The small business community remains both progressive and ever-changing, and this is arguably best reflected in its embracing of modern technology. The internet of things (IoT), or the embedding of interconnected devices, stands as a key example of such innovation; from heightened time management to increased mobility, its benefits have only grown more profound in recent years, leading more small businesses to consider IoT-based investments.
Here are a few ways the IoT is currently shaping small business.
Broadly speaking, the IoT has shown potential in enhancing internal productivity; this currently being observed on a variety of fronts:
- Virtual assistants and other bot-based resources have increased efficiency by saving time spent on small, yet collectively hindering tasks — from payroll fact checking to the ordering of office supplies.

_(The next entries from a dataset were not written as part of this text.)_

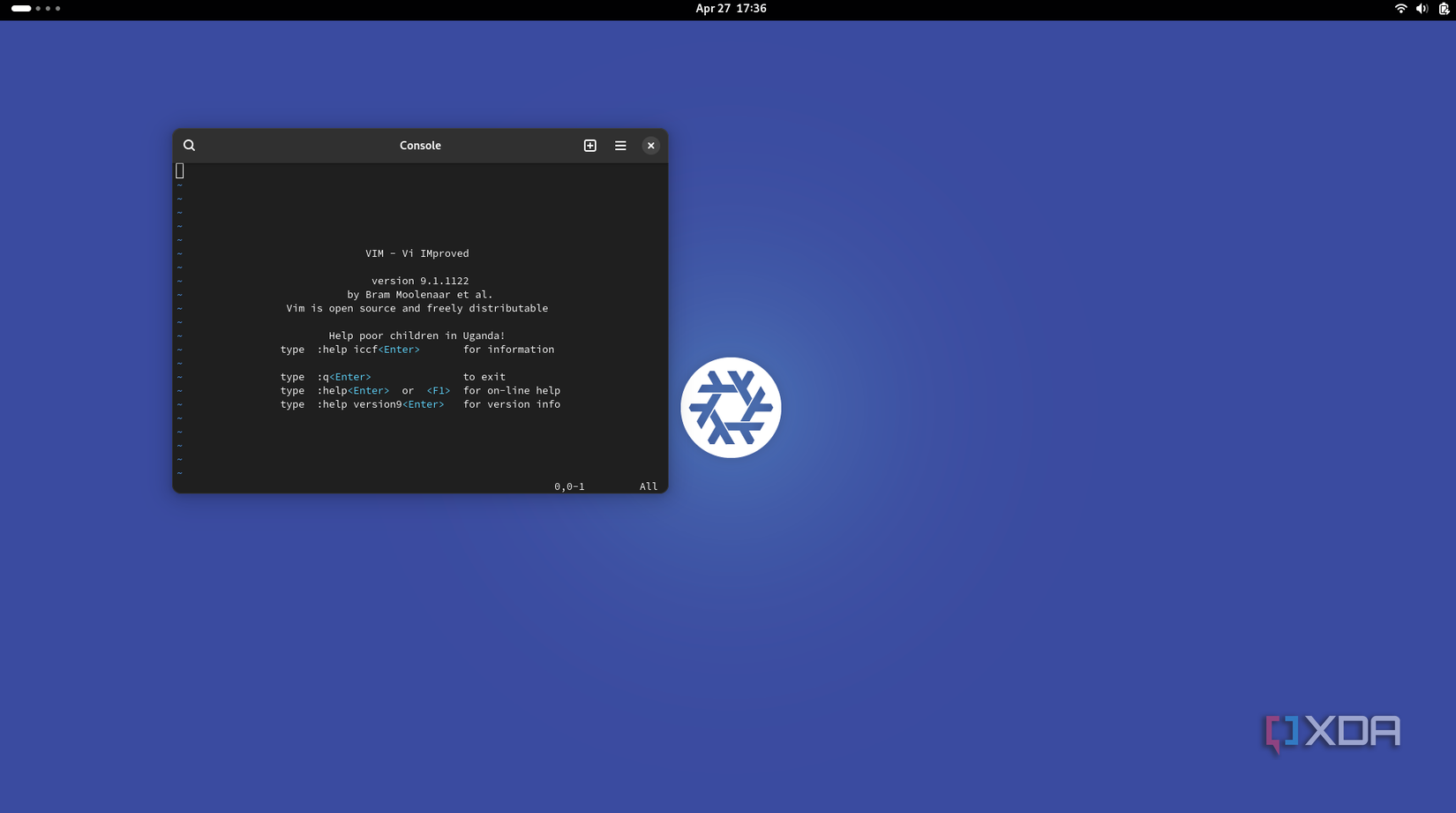Expand the Console window menu options
1456x813 pixels.
coord(620,145)
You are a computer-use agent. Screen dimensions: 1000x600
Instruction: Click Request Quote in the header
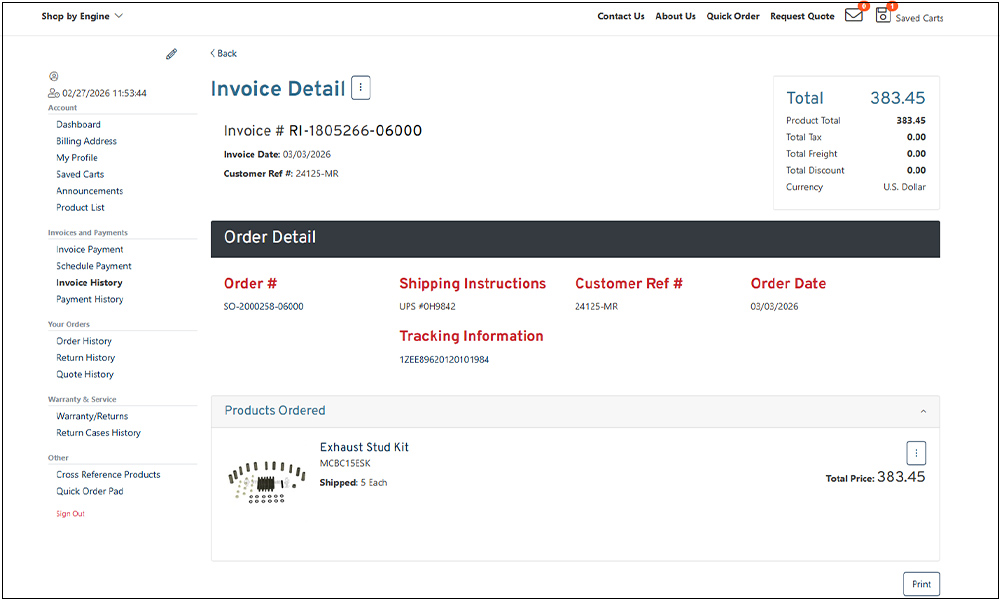pos(802,16)
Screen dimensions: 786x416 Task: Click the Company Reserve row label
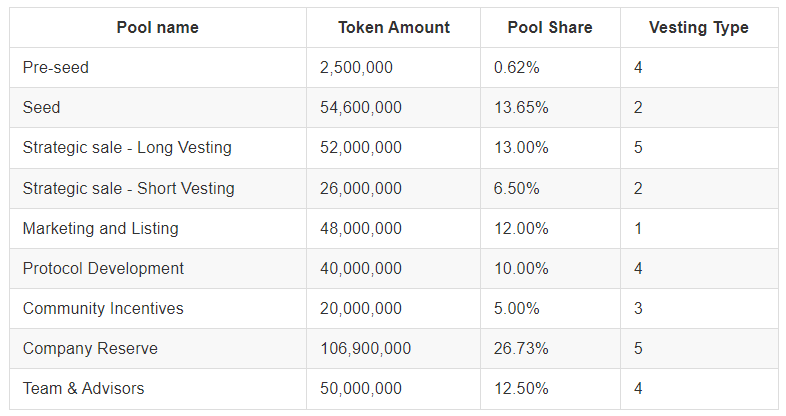pos(90,348)
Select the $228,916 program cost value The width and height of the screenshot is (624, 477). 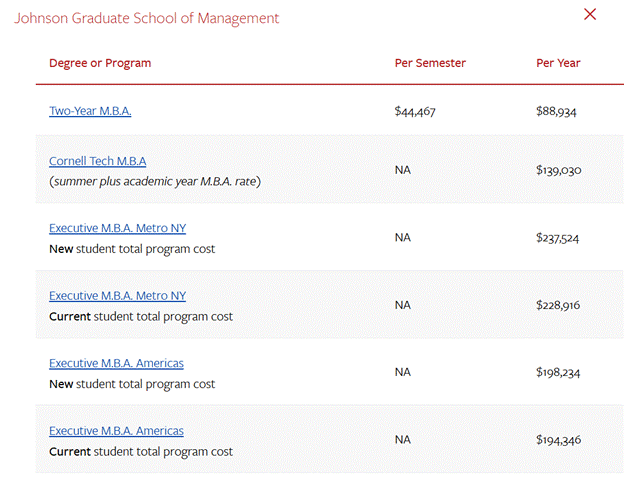click(x=558, y=305)
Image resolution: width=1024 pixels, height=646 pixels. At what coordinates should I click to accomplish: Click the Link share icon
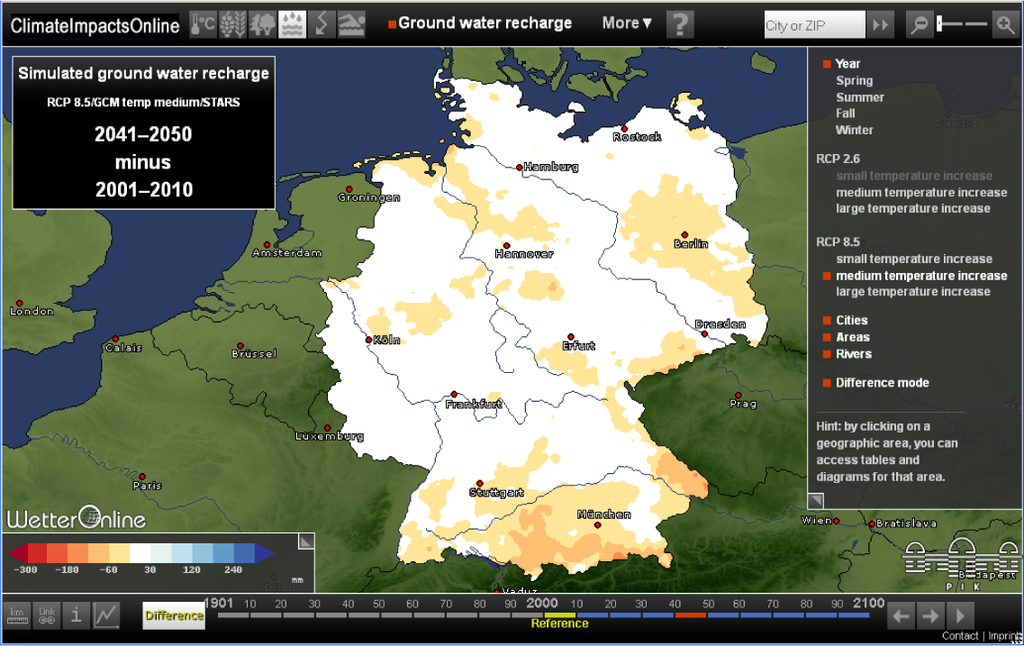(x=47, y=615)
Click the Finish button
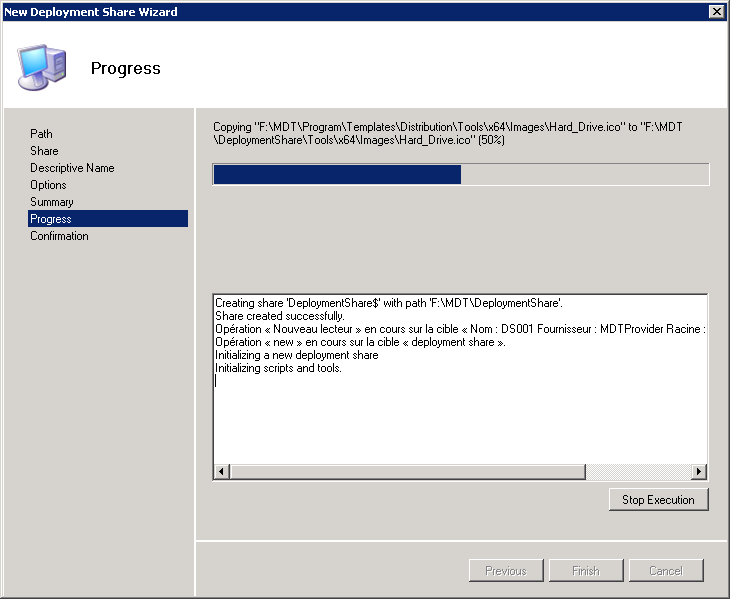The width and height of the screenshot is (730, 599). [586, 571]
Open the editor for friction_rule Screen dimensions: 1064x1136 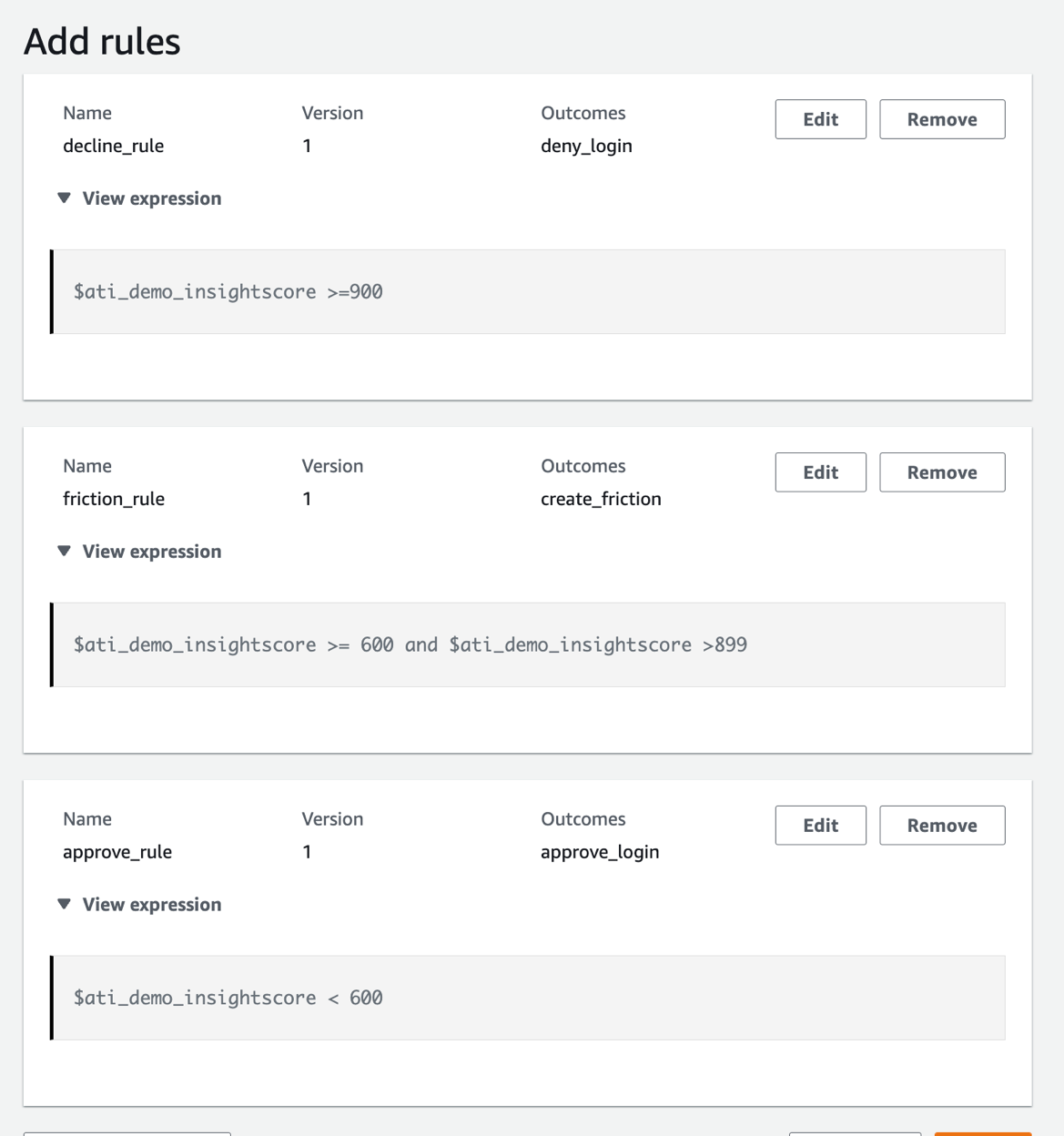pos(820,472)
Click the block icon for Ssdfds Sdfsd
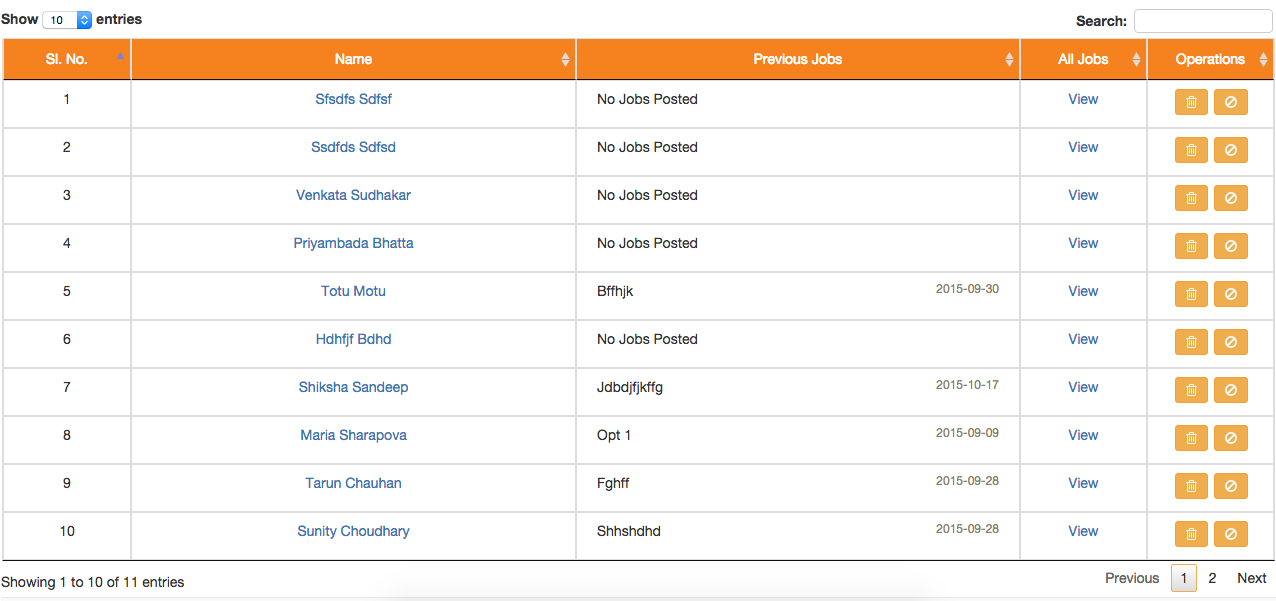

- Some IoT workplaces have observed stronger time management tendencies thanks to interconnected scheduling devices. Workers utilizing a Google suite, for instance, are able to stay on top of daily obligations both at their desks and on the go via connected mobile devices.
- Detailed business insights stemming from IoT technology have grown into a new analytical norm. Many businesses, especially those previously lacking in proper funding, are now able to effectively track and interpret key customer data via their own connected devices, accessing a potentially vast amount of data in a manner that is both quick and, in many cases, cost-friendly.
More specifically, the IoT has made it easier for certain companies to track and maintain equipment and products. IoT sensor technology is currently revolutionizing inventory management, a variable that, like customer data, may have been difficult to broadly oversee in the past while remaining efficient. Higher level supply chains are now able to tap a culture “rich in analytics, insight, and contextual intelligence and accountability for results” (which itself hinges on advanced IoT functionality) without sacrificing time otherwise spent on complex aggregation and subsequent insight analysis — not to mention the additional time spent on physical equipment errors.
With these notions in mind, it is easy to see why business-to-business (B2B) applications of IoT are currently expected to exceed $300 billion in annual revenue by 2020.